As part of the antinuclear physicians group, Muller reached out to Russian doctors. In one of its greatest successes, a team of American and Soviet physicians, led by Dr. Bernard Lown of Harvard and Dr. Yevgeny Chazov, personal physician to Soviet leader Leonid Brezhnev, were permitted to appear on Soviet television in 1982 to talk to an estimated 200 million Russian viewers about the threat. Muller addressed the viewers in fluent Russian.
Another American cardiologist who took part in the broadcast was Dr. John Pastore, also a longtime Boston physician. In the 1960s, he was one of the first US doctors to visit Hiroshima after the United States dropped an atomic bomb in 1945, killing more than 90,000 people. Conveying the human suffering that continued decades later “is getting more challenging the farther away we get” from the bombing, said Pastore, now 77.
The calculations behind nuclear deterrence can seem remote to young people, especially those who have few connections to the military and no direct experience of war, said Lawrence Clifford, a retired Air Force brigadier general who flew reconnaissance jets for the Strategic Air Command.

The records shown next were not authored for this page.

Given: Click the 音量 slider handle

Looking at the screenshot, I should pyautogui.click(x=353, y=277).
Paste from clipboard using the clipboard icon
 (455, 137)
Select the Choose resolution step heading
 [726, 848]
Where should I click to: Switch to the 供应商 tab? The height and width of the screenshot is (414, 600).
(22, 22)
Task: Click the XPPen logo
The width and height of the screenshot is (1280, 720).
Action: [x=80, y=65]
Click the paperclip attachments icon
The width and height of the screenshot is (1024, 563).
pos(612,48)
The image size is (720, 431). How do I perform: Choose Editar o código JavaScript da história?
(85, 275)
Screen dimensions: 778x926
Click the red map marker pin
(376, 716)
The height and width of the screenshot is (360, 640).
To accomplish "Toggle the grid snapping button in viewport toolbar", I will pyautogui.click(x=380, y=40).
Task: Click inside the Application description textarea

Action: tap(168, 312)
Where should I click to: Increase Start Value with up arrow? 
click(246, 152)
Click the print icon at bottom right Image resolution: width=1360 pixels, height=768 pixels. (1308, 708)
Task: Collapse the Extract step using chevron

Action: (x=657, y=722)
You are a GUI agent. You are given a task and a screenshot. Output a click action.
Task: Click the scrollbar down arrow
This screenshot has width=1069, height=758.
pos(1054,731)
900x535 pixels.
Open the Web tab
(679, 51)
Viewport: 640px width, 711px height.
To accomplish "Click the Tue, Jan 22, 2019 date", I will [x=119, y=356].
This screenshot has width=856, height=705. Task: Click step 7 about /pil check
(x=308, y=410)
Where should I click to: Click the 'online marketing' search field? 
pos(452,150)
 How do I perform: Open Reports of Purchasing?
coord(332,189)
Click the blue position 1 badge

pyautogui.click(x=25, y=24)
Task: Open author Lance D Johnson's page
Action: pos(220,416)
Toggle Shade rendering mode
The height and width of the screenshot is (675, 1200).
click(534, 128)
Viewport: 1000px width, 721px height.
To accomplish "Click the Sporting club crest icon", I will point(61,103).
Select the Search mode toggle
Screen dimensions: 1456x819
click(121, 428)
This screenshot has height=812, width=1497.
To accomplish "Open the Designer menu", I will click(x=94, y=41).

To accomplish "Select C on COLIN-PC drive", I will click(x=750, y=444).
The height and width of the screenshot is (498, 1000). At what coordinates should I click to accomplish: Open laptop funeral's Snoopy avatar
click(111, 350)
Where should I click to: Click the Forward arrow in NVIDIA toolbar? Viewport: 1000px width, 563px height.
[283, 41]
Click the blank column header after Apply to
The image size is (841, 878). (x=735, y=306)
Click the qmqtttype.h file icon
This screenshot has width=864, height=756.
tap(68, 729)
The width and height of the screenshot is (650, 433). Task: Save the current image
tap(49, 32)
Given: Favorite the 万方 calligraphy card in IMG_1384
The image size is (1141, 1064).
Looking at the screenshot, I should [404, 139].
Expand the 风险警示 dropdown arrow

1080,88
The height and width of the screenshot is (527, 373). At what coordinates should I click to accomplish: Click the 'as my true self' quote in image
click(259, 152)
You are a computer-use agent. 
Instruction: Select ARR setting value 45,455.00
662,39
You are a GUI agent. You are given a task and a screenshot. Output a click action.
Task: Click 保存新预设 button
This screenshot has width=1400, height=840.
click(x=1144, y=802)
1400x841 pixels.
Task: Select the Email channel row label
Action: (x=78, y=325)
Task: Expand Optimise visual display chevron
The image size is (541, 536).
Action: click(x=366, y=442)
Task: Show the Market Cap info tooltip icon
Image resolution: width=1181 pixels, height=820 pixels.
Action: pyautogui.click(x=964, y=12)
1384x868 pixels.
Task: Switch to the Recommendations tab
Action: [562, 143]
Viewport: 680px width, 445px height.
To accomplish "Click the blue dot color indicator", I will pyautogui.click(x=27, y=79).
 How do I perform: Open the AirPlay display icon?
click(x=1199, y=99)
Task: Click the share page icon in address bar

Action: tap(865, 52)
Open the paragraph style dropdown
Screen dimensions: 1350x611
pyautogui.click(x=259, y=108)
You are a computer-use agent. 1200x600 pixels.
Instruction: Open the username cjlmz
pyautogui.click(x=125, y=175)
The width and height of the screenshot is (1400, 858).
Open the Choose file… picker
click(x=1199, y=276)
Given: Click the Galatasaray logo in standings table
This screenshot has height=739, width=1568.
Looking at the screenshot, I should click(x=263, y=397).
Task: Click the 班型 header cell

“Jim Muller and most of my military colleagues would be on the same page” on preventing nuclear war, Clifford said.
For all his passion, Muller admitted he “burned out” on the nuclear issue in the mid-1980s. “The issue is so horrible that it’s difficult to work on it your entire life,” he said. But after more than 30 years of focusing on his career, raising a family, and launching a couple of startups aimed at detecting the plaques that cause heart attacks, Muller returned to the cause two years ago when he became unnerved by rising tensions with North Korea.
The insults and nuclear threats exchanged between President Trump and the North Korean leader, Kim Jong Un, in 2017 were “a wake-up call that the problem was back,” said Muller. He arranged a meeting in New York with the North Korean ambassador to the United Nations. Muller was invited to visit Pyongyang, but the trip was canceled by the US government during preparations for the first Trump-Kim summit.
Muller said he plans to “get a Twitter handle” to help get the word out. But he first turned to a more familiar and conventional forum to reach medical peers. He and a pair of coauthors, Pastore at St. Elizabeth’s Medical Center and Dr. Amir Lerman of Mayo Clinic, drew a provocative analogy in a paper published last month in Circulation, an American Heart Association journal.
“Cardiovascular events we work to prevent — sudden cardiac death, myocardial infarction, rupture of an aneurysm, stent thrombosis, stroke — are low probability, high-consequence negative events,” they wrote in the paper. “These catastrophic occurrences threaten our patients in much the same way that nuclear war threatens humanity.”
The scientists’ alarm isn’t reflected in public polling. In a Gallup poll before last November’s midterm election, gun policy and climate change were listed among 12 issues deemed extremely or very important. The nuclear threat didn’t register. By contrast, 57 percent of Americans surveyed by Gallup in 1984 cited nuclear weapons as a top issue.
At the recent lunch in the Brigham cafe, Muller talked about the difficulty of combining activism and a medical career with Hodgkin, the Brigham resident, and another young protege, Noy Kaufman, 26, a cardiovascular research assistant at the Brigham who is bound for medical school. They spoke about bird-dogging presidential candidates. Muller also urged them to press forward with his group’s “Back from the Brink” campaign, which advocates ending the unchecked authority of a president to launch a nuclear attack and scrapping a trillion-dollar “enhanced” weapons program.
But will enough people listen? “It’s a question of human intelligence,” Muller told his young colleagues. “Can people recognize the threat without actually experiencing it?”